2. President Clinton's appointment of Andrew Cuomo to head up Housing and Urban Development (HUD) and his imposition of regulations requiring lending institutions to substantially increase sub-prime lending. Cuomo created regulations which forced the government sponsored mortgage entities, Fannie Mae and Freddie Mac, to step up loans to minorities under the logic of the affordable housing movementevery American should be a homeowner. It turns out affordable housing did not mean inexpensive homes poor people could afford, but instead, easy credit to buy homes they could not afford.
Clintons Treasury Secretary, Democrat Robert Rubin, aided by Democrat Lawrence Summers, organized and led the effort to repeal the Depression era Glass Steagall Act, allowing investment banks to use federally insured depositor cash to back millions of mortgages, while easing underwriting standards at the same time. No money down? No problem.
In addition Rubin pushed through the Commodity Futures Modernization Act, which allowed the creation of mortgage back securities, fictitious loans packaged as investments and sold to pension funds. Democrats in the New York State Insurance Regulatory commission allowed AIG to insure mortgage backed securities with an invention known as the Credit Default Swap.
3. The Justice Department allowed the laws of the government to be used by the combined legal efforts of both itself under Reno and Gorelick, and community activist organizations like ACORN to sue lenders for not making sufficient risky loans to the groups that the government defined as needing home ownership.
4. Misuse of government funding and corruption of Fannie Mae and Freddie Mac by top Clinton Cronies, Raines, Johnson, Gorelick, and Rubin that essentially enabled a government backed organization to enter the mortgage marked with federal money to compete with private banking.
Regulatory oversight had changed dramatically to accommodate the Federal home loan mortgage activity designed to enable sub par loans to be made.
In an effort to reverse the activist activities of government backed entities and its own regulatory people, The New York Times reported in September of 2003:
“The Bush administration today recommended the most significant regulatory overhaul in the housing finance industry since the savings and loan crisis a decade ago. Under the plan, disclosed at a Congressional hearing today, a new agency would be created within the Treasury Department to assume supervision of Fannie Mae and Freddie Mac, the government-sponsored companies that are the two largest players in the mortgage lending industry.
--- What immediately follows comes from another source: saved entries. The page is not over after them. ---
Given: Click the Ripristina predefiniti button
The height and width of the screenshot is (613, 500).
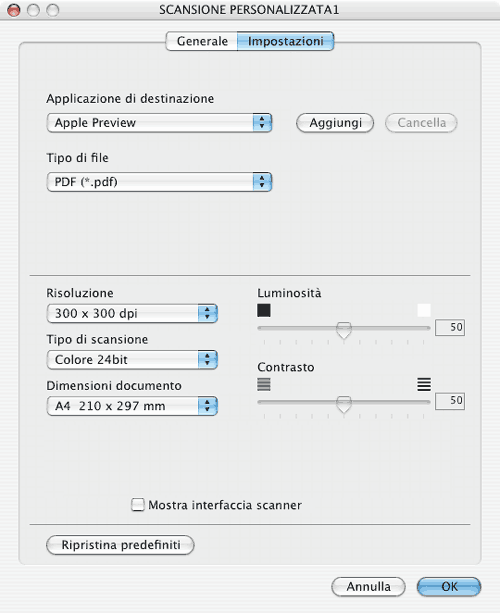Looking at the screenshot, I should tap(120, 545).
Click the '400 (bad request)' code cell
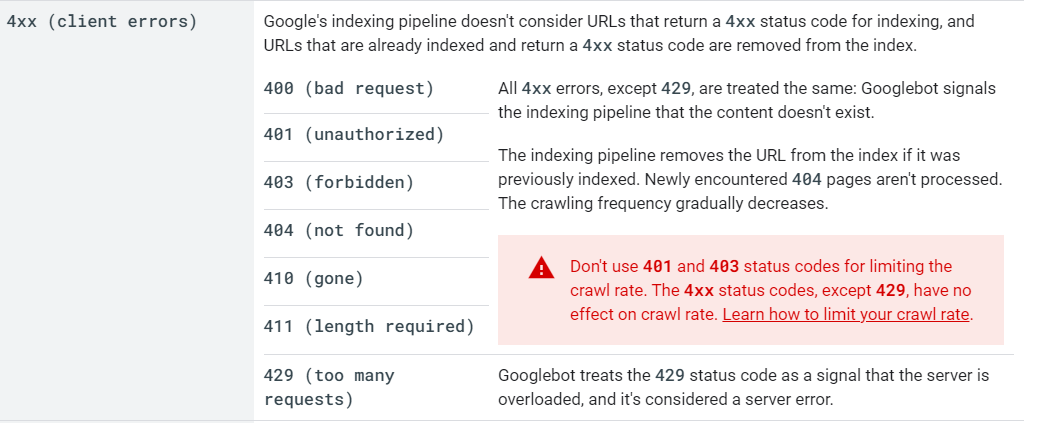The width and height of the screenshot is (1047, 423). 349,88
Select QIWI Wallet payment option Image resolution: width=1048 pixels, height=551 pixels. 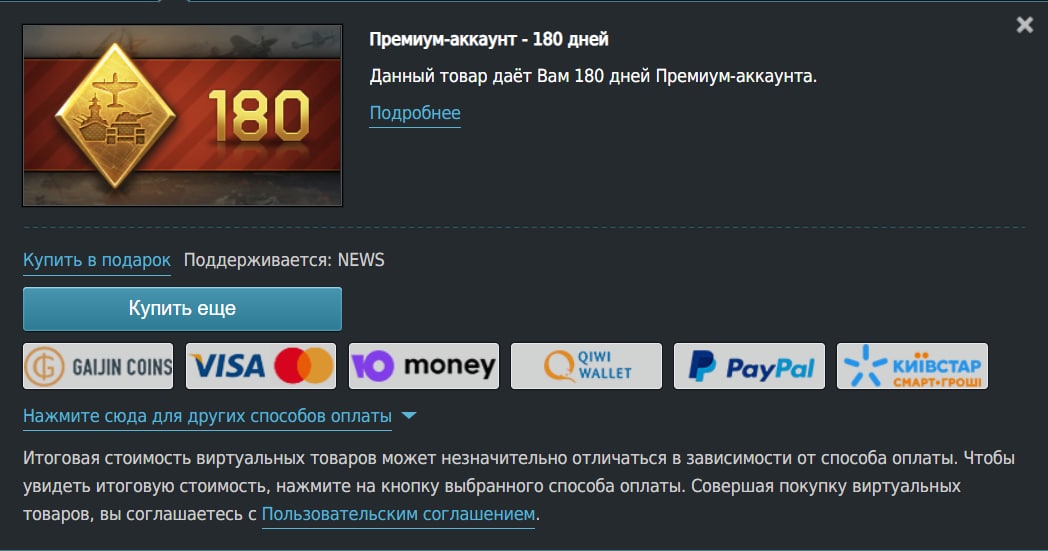coord(586,366)
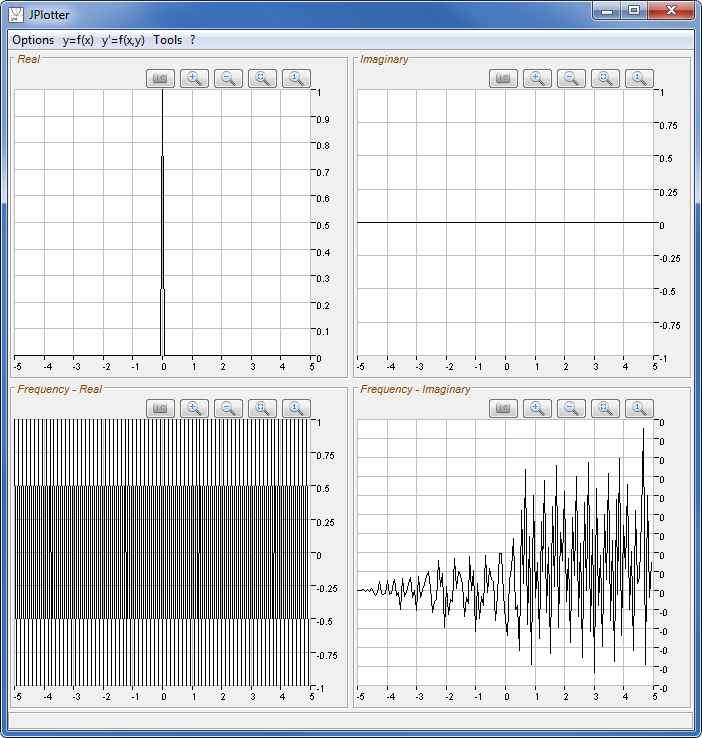Image resolution: width=702 pixels, height=738 pixels.
Task: Take a snapshot of the Imaginary plot
Action: coord(504,78)
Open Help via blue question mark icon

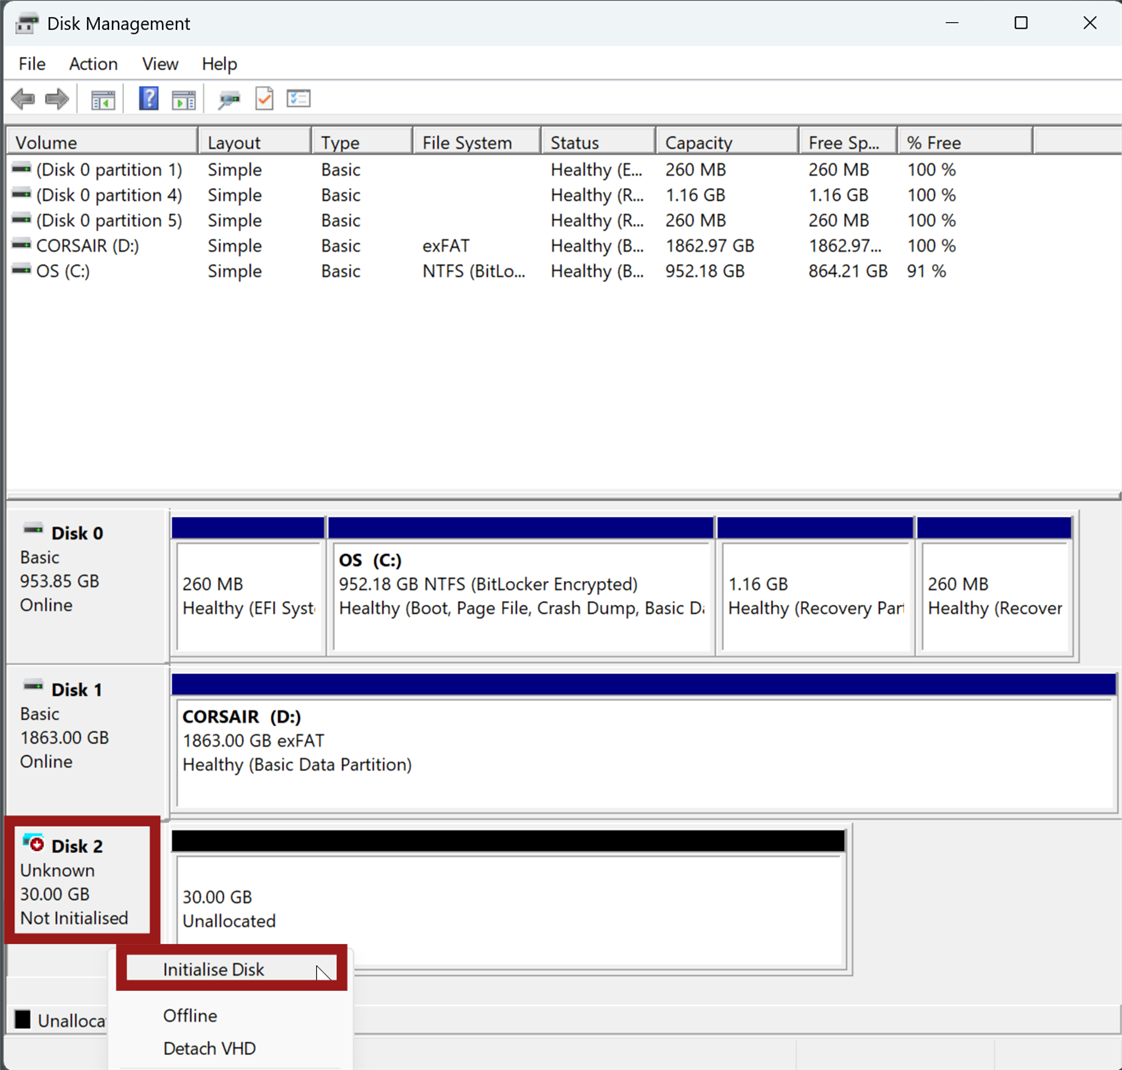pos(148,99)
But Democrats defeated this legislation. Rep. Barney Frank and his supporters said this that is found in the Congressional Record: These two entities Fannie Mae and Freddie Mac are not facing any kind of financial crisis, said Representative Barney Frank of Massachusetts, the ranking Democrat on the Financial Services Committee.
Congress set the rules for Freddie and Fannie. Congress passed the CRA. Congress allowed the lunatics Barney Frank and Chris Dodd exercise “oversight.”
Yes, well summed up.
Whoa there, partner.
That is a little bit of rational thought about who spends the money.
We don’t want the sheeple to start thinking about things.
If you read the actual article, it says, “The report does knock down at least partly several early theories for the financial crisis. It says the low interest rates brought about by the Fed after the 2001 recession; Fannie Mae and Freddie Mac, the mortgage finance giants; and the aggressive homeownership goals set by the government as part of a philosophy of opportunity were not major culprits.”
We still don’t know who was involved in the electronic financial attack that swung the election to Obama... That was a coordinated attack on our economy.